··· Data shown ···

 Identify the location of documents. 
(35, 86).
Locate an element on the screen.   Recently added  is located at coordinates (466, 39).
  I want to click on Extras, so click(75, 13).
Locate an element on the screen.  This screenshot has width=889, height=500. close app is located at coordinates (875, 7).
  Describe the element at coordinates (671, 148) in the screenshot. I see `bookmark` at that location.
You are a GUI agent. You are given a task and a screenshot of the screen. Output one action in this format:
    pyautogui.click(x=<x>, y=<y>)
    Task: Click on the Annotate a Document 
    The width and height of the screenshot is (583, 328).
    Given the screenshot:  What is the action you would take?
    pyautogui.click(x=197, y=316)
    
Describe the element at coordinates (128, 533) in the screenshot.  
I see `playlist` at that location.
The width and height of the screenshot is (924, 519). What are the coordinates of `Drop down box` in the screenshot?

···

List every line in the entries above that contains the word "action".

You are a GUI agent. You are given a task and a screenshot of the screen. Output one action in this format:
    Given the screenshot:  What is the action you would take?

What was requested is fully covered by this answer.